• Data provided:
════════════════════

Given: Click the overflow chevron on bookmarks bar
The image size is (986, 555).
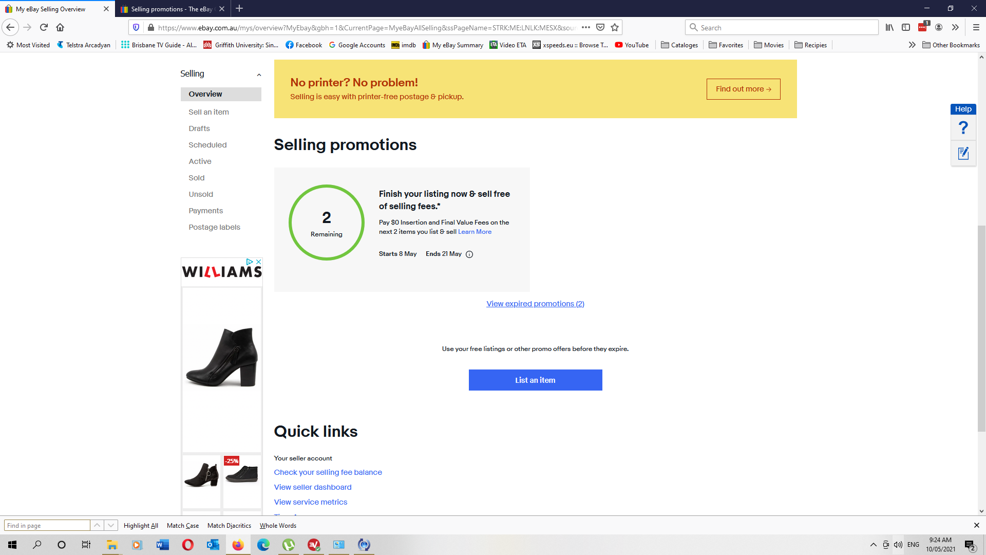Looking at the screenshot, I should (x=912, y=45).
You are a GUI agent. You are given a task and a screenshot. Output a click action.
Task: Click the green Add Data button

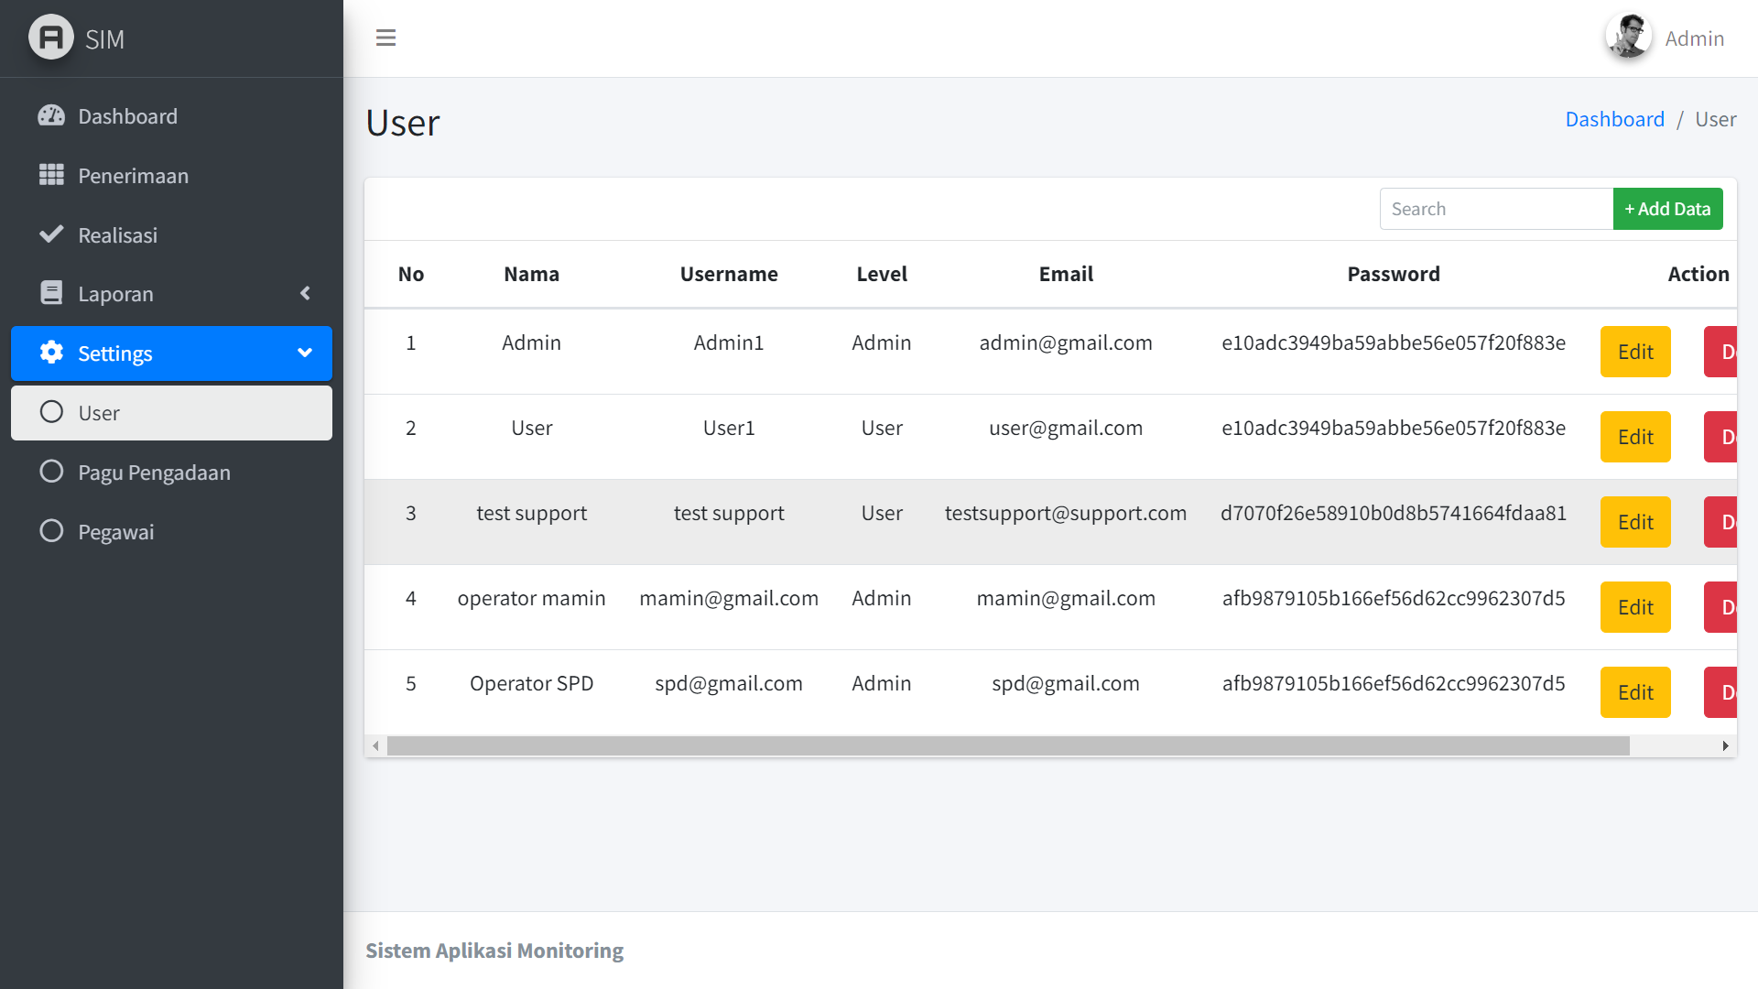click(1667, 209)
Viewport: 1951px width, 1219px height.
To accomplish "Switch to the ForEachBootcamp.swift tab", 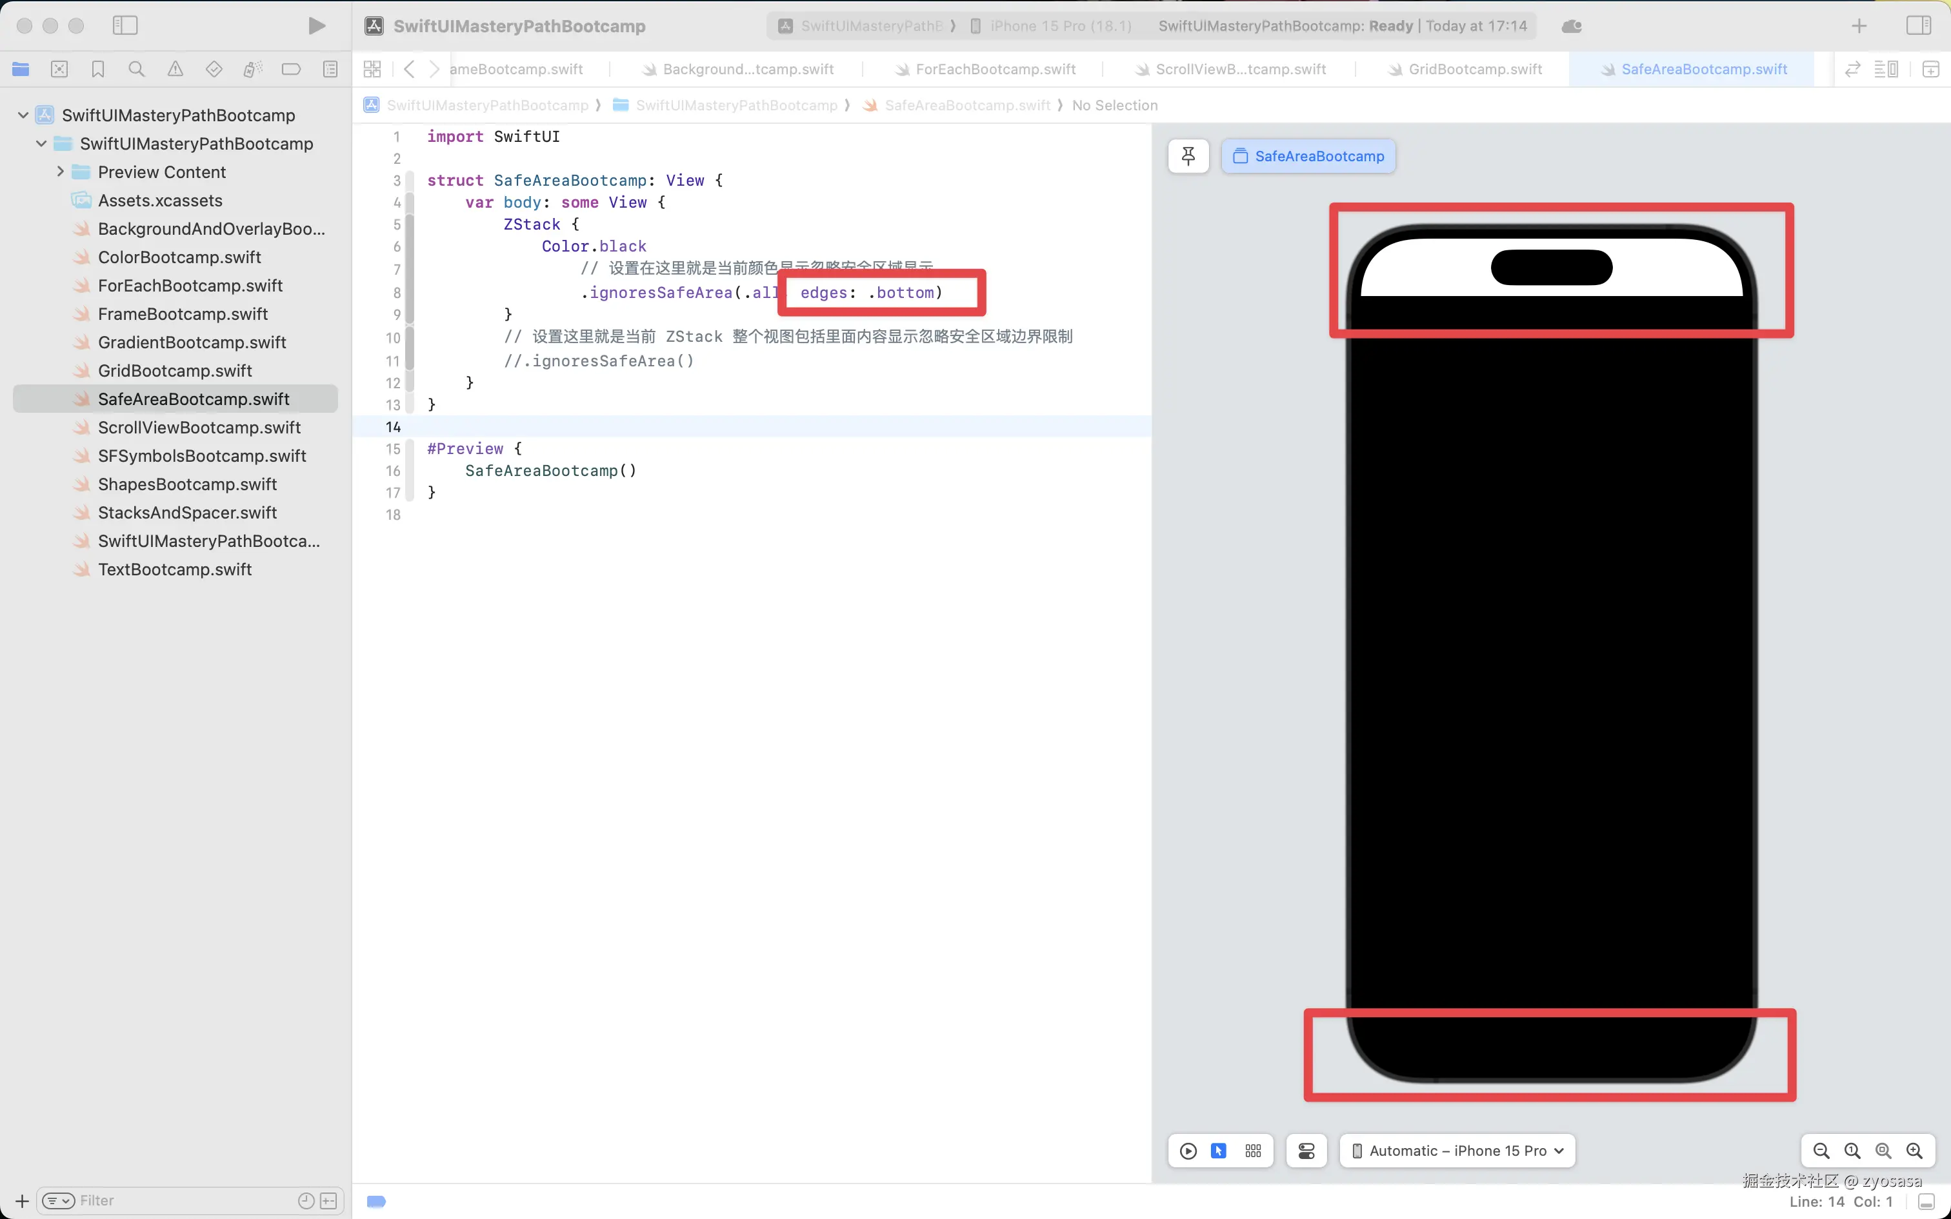I will tap(995, 69).
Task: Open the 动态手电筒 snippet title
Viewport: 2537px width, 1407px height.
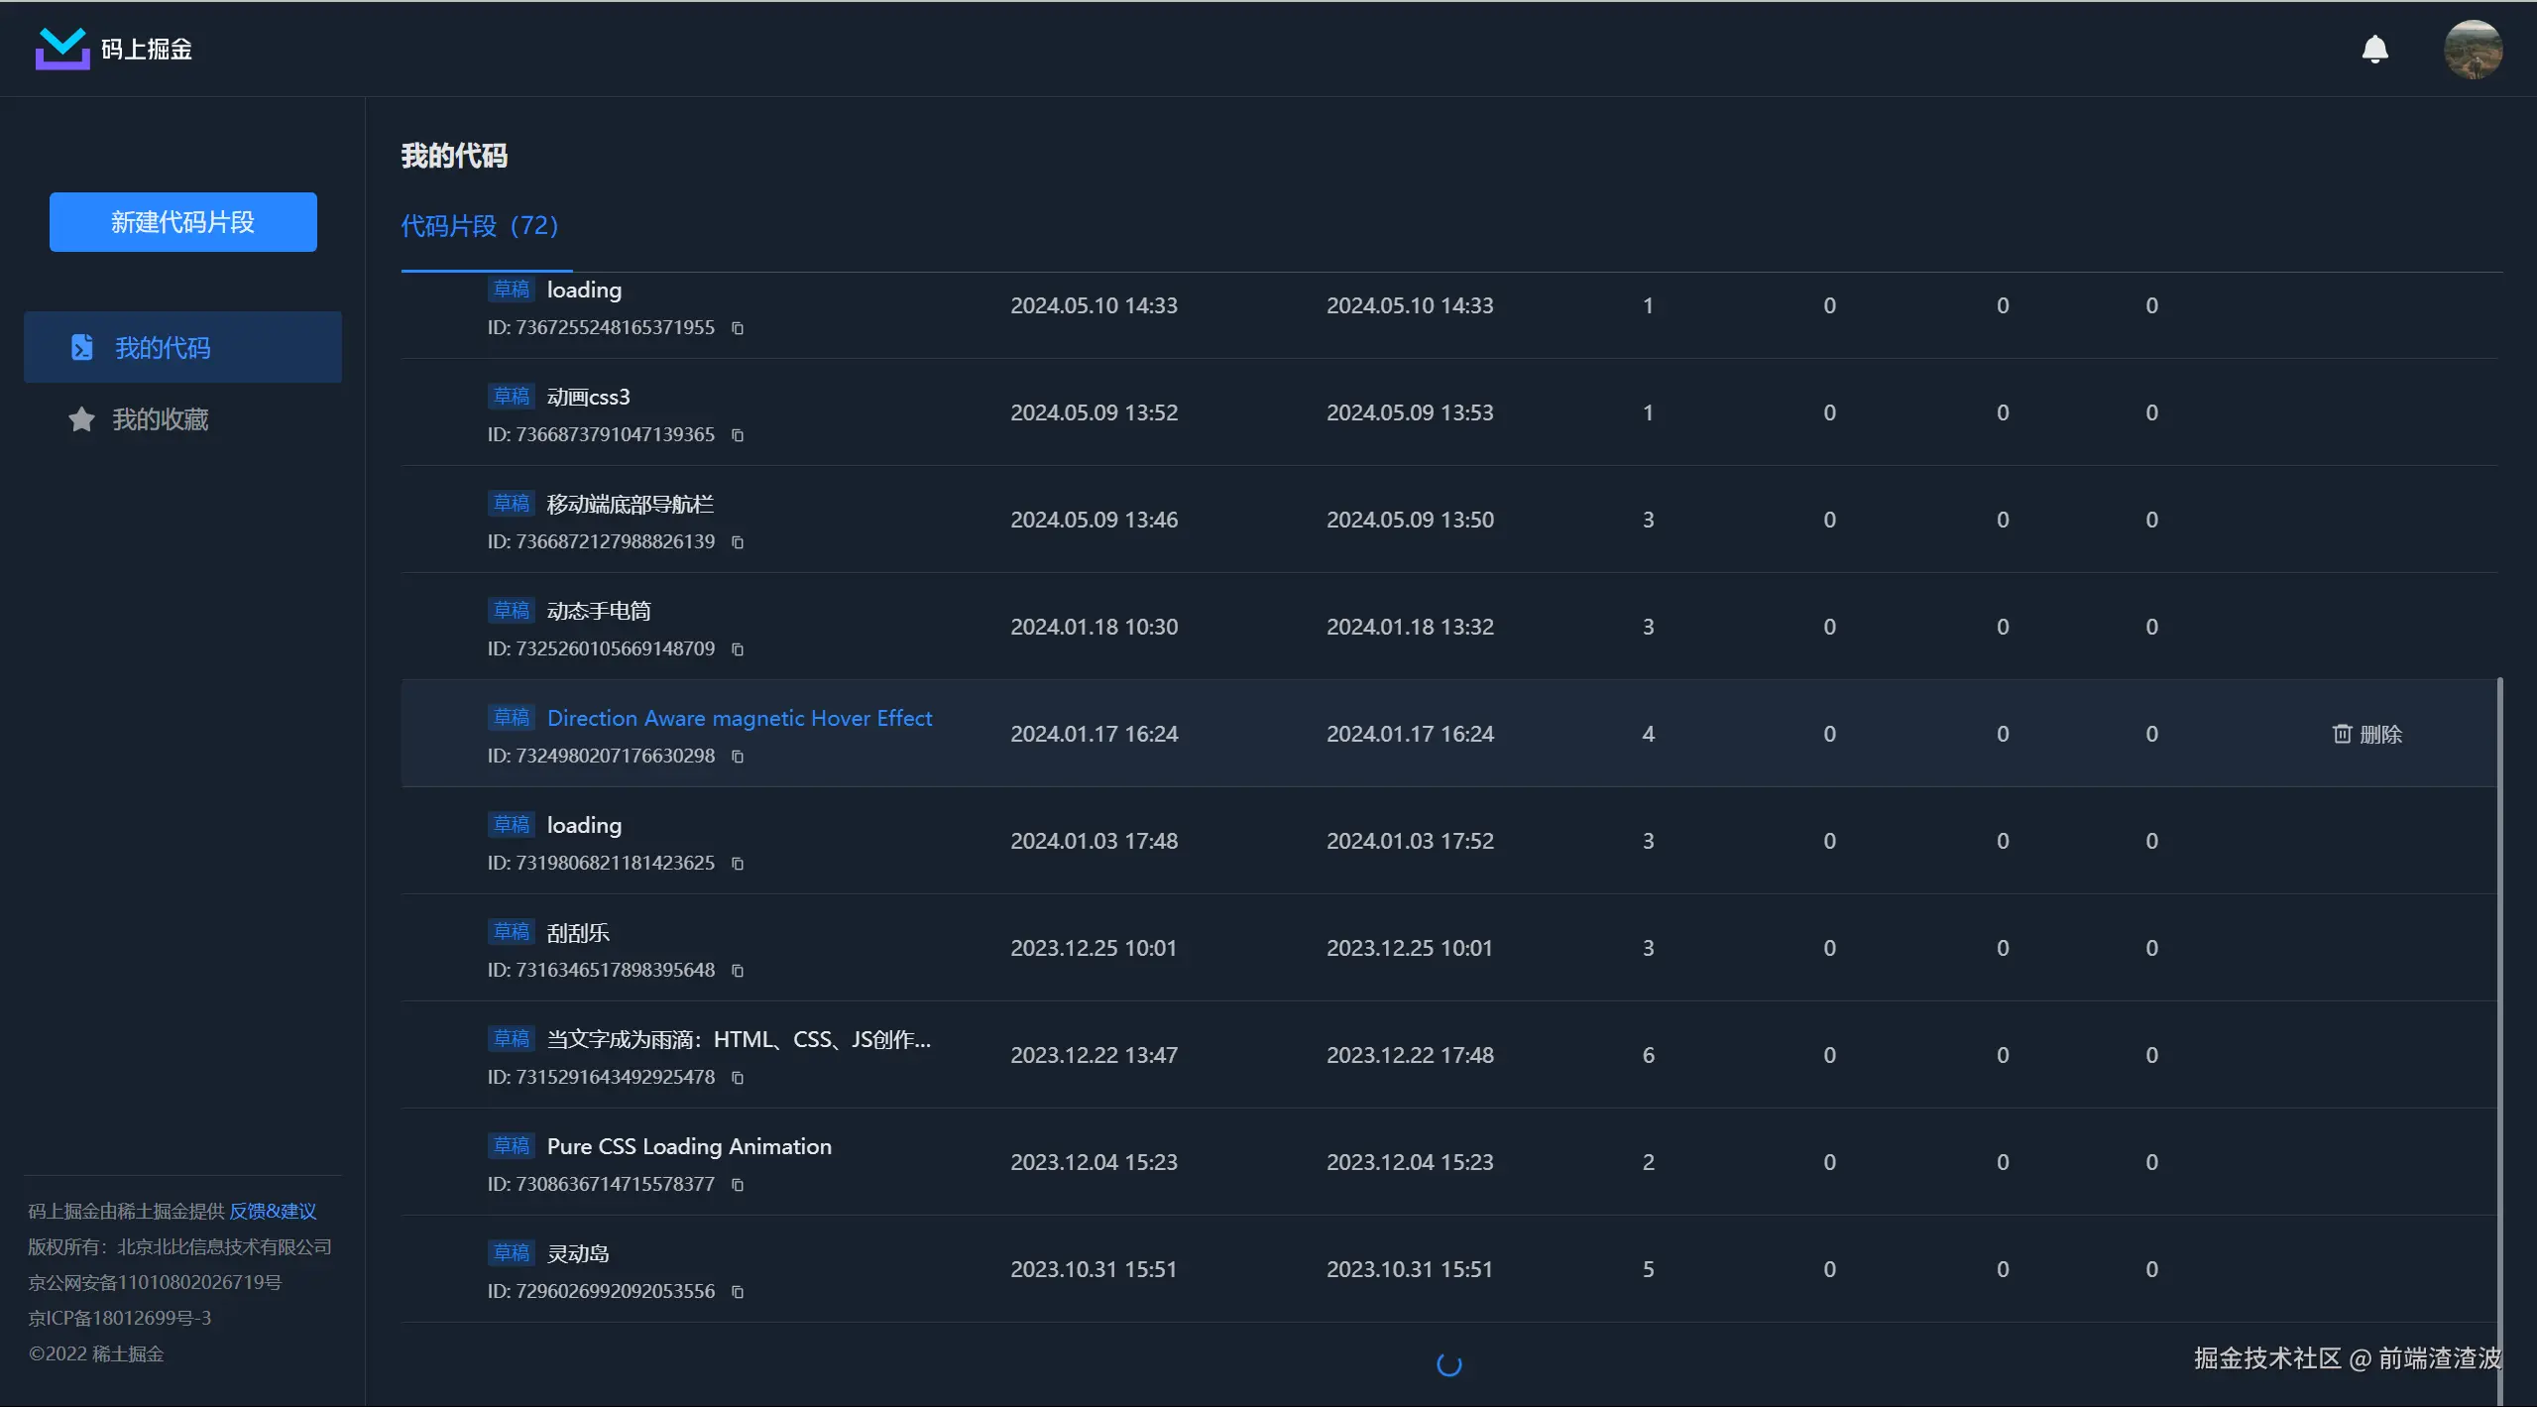Action: pyautogui.click(x=598, y=611)
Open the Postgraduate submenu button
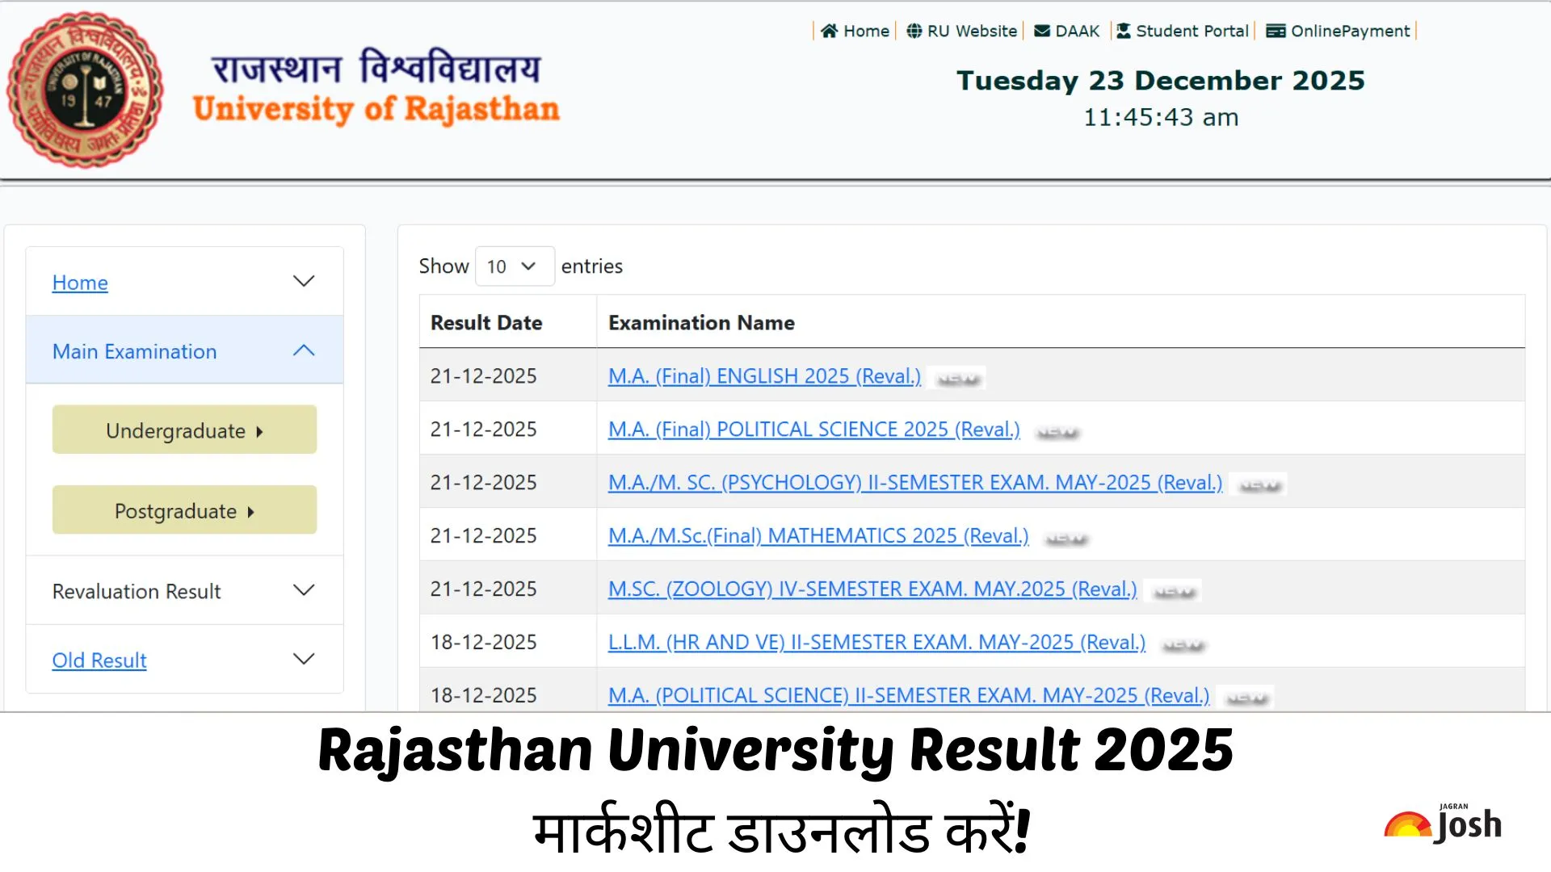The image size is (1551, 872). (x=184, y=510)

════════════════════

• Exercise:
Output the line that contains "Viewport: 2537px width, 1407px height." and every subsequent line through the end of the entries, exactly as given, without pictures.

• Final answer:
Viewport: 2537px width, 1407px height.
Action: pyautogui.click(x=598, y=611)
Open the Postgraduate submenu button
The image size is (1551, 872). (x=184, y=510)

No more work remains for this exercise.